_What you need to do_. Write the entries out again in full and unchanged, dropping every image.

(Beginning of Excerpted records)

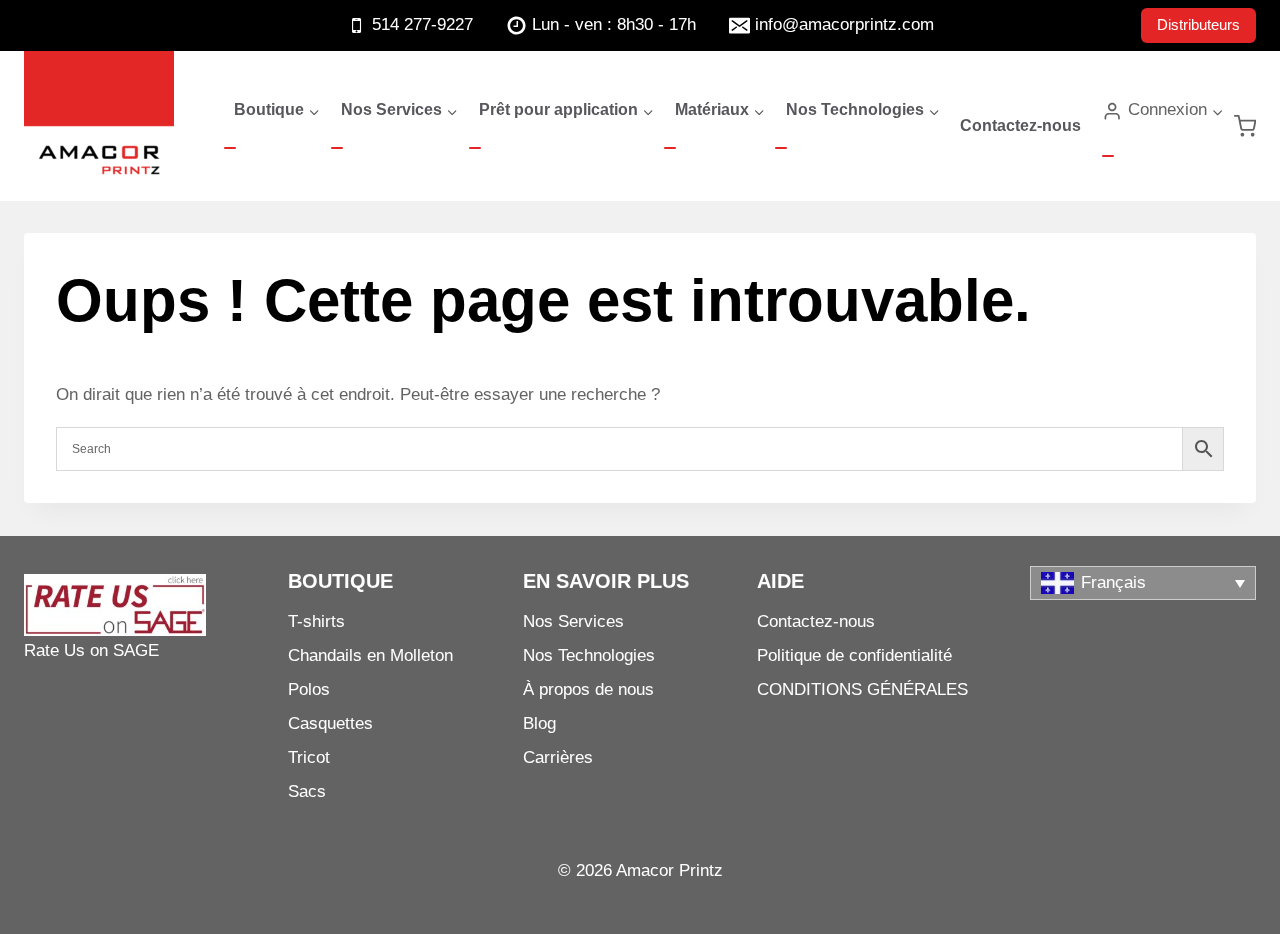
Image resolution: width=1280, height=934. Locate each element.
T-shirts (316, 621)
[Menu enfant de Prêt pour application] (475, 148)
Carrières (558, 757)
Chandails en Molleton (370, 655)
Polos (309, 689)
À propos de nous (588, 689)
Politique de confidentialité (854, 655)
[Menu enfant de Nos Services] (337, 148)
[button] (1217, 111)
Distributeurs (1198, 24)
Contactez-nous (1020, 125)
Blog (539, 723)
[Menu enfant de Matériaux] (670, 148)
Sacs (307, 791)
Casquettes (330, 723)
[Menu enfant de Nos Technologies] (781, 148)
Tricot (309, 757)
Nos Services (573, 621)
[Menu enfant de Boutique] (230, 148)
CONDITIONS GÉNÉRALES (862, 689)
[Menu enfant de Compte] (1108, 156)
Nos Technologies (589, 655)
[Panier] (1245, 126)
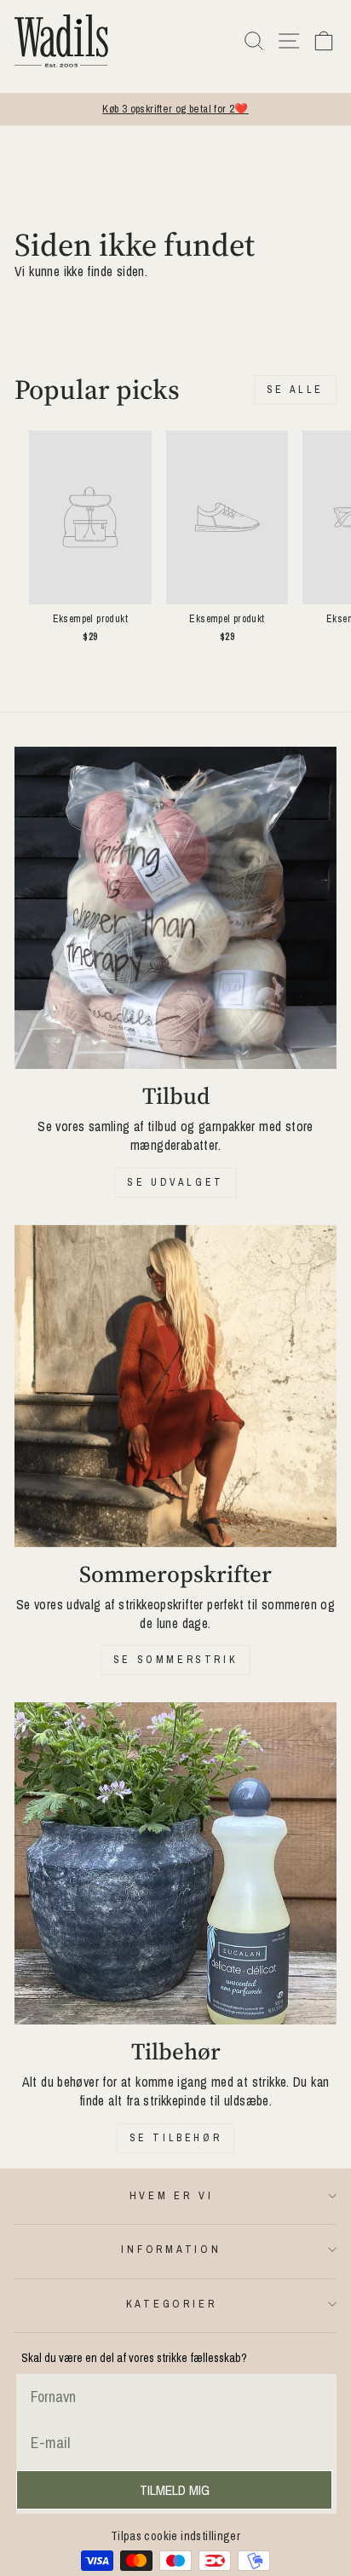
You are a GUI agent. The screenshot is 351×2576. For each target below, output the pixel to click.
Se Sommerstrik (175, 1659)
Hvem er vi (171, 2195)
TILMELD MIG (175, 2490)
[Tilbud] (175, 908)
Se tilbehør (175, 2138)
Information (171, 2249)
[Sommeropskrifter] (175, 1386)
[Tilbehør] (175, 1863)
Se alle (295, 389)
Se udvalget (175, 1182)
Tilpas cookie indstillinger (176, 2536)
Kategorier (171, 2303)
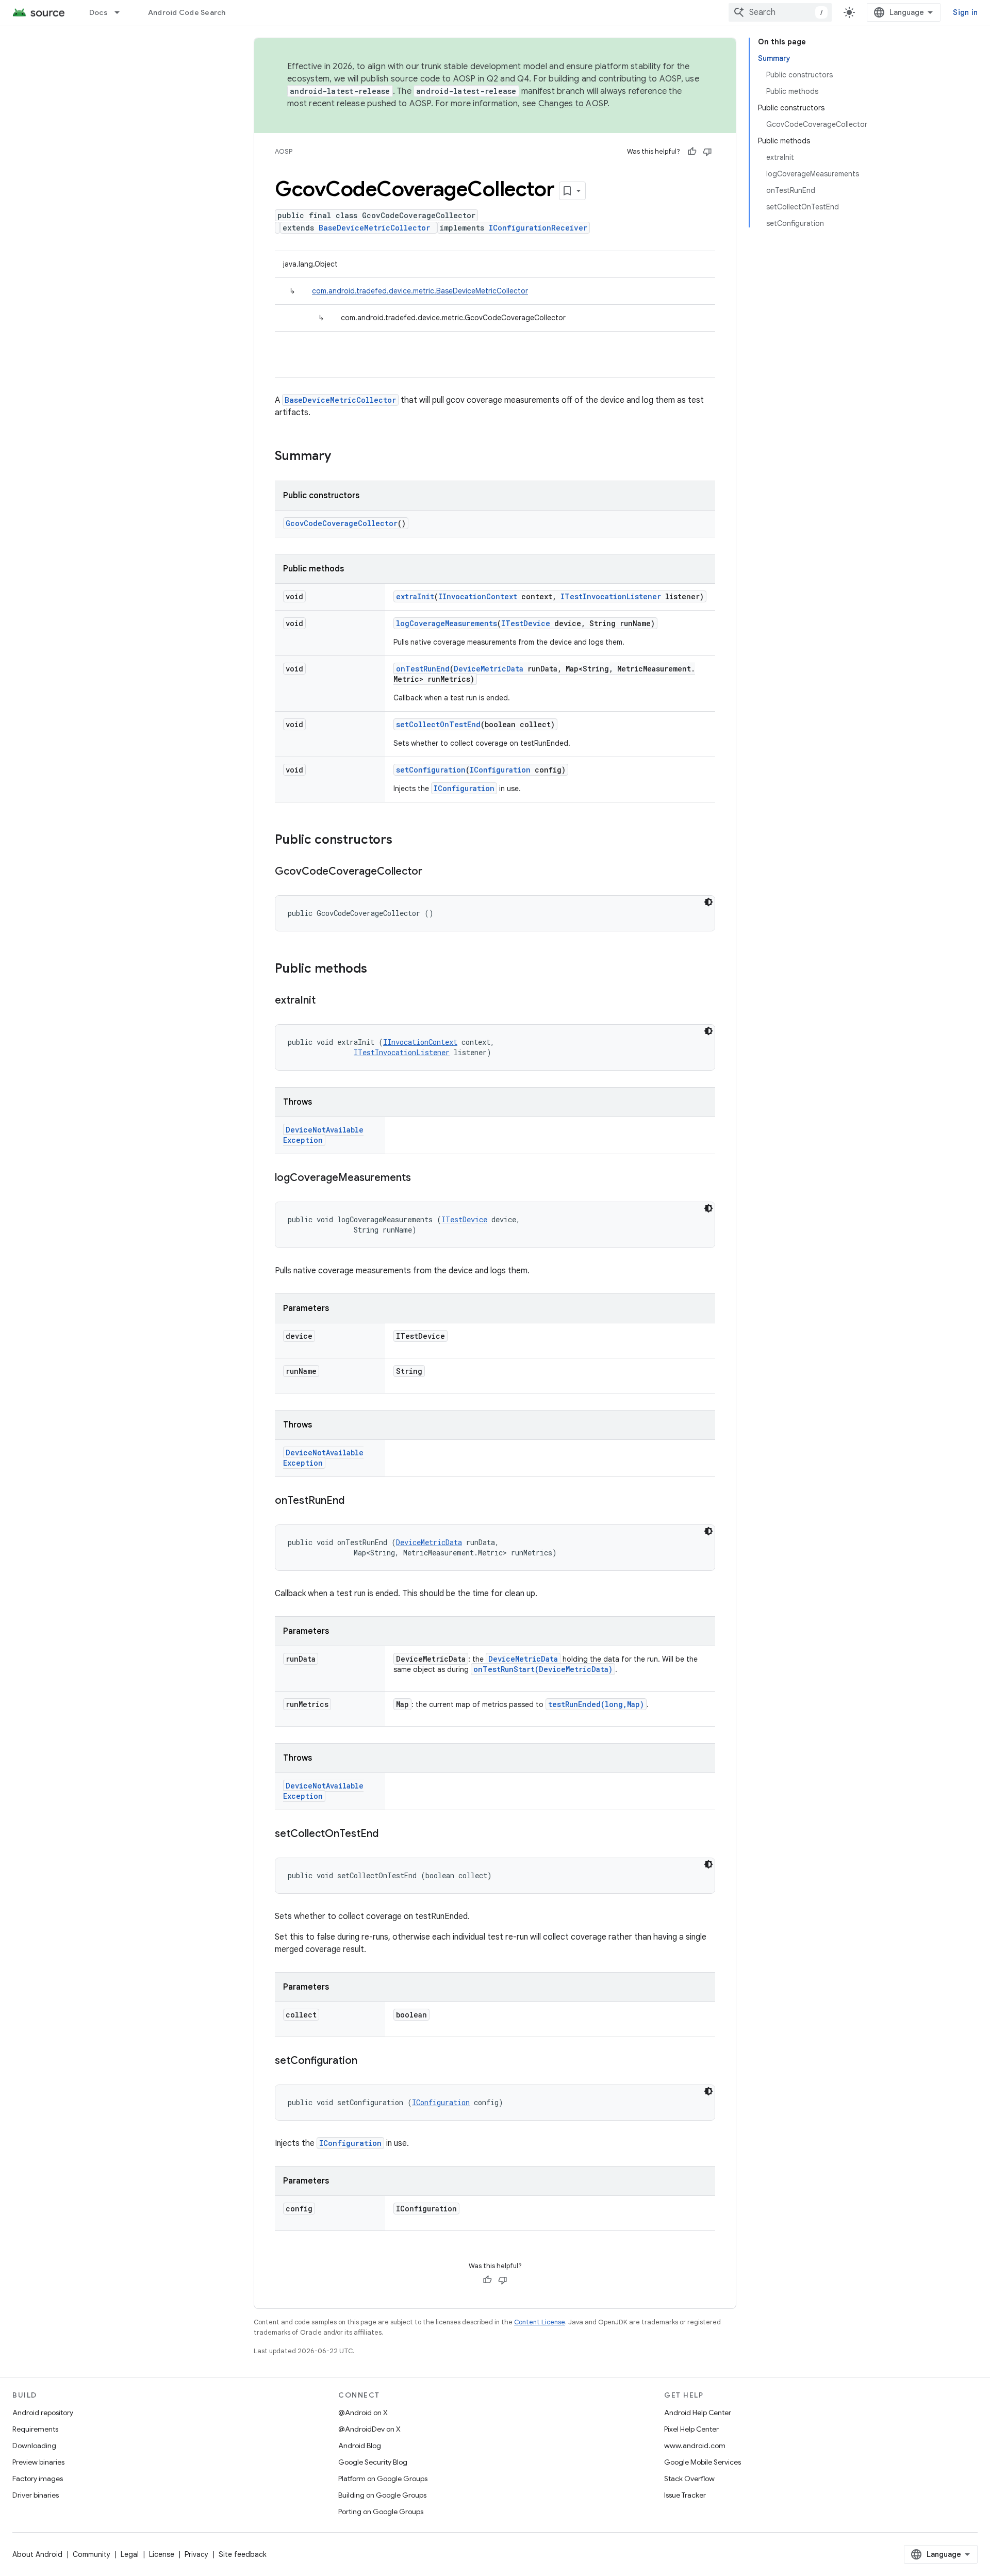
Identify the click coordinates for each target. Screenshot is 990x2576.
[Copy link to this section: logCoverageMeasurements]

(End of Excerpted records)

_Solved problem_.
Image resolution: width=1280, height=934. Locate each element.
T-shirts (316, 621)
[Menu enfant de Prêt pour application] (475, 148)
Carrières (558, 757)
Chandails en Molleton (370, 655)
Polos (309, 689)
À propos de nous (588, 689)
Politique de confidentialité (854, 655)
[Menu enfant de Nos Services] (337, 148)
[button] (1217, 111)
Distributeurs (1198, 24)
Contactez-nous (1020, 125)
Blog (539, 723)
[Menu enfant de Matériaux] (670, 148)
Sacs (307, 791)
Casquettes (330, 723)
[Menu enfant de Nos Technologies] (781, 148)
Tricot (309, 757)
Nos Services (573, 621)
[Menu enfant de Boutique] (230, 148)
CONDITIONS GÉNÉRALES (862, 689)
[Menu enfant de Compte] (1108, 156)
Nos Technologies (589, 655)
[Panier] (1245, 126)
You are a GUI agent. The screenshot is 351×2576. For each target below, output the pixel to click.
Se Sommerstrik (175, 1659)
Hvem er vi (171, 2195)
TILMELD MIG (175, 2490)
[Tilbud] (175, 908)
Se tilbehør (175, 2138)
Information (171, 2249)
[Sommeropskrifter] (175, 1386)
[Tilbehør] (175, 1863)
Se alle (295, 389)
Se udvalget (175, 1182)
Tilpas cookie indstillinger (176, 2536)
Kategorier (171, 2303)
Identify the click coordinates for each target. Screenshot is 990x2576.
[Copy link to this section: logCoverageMeasurements]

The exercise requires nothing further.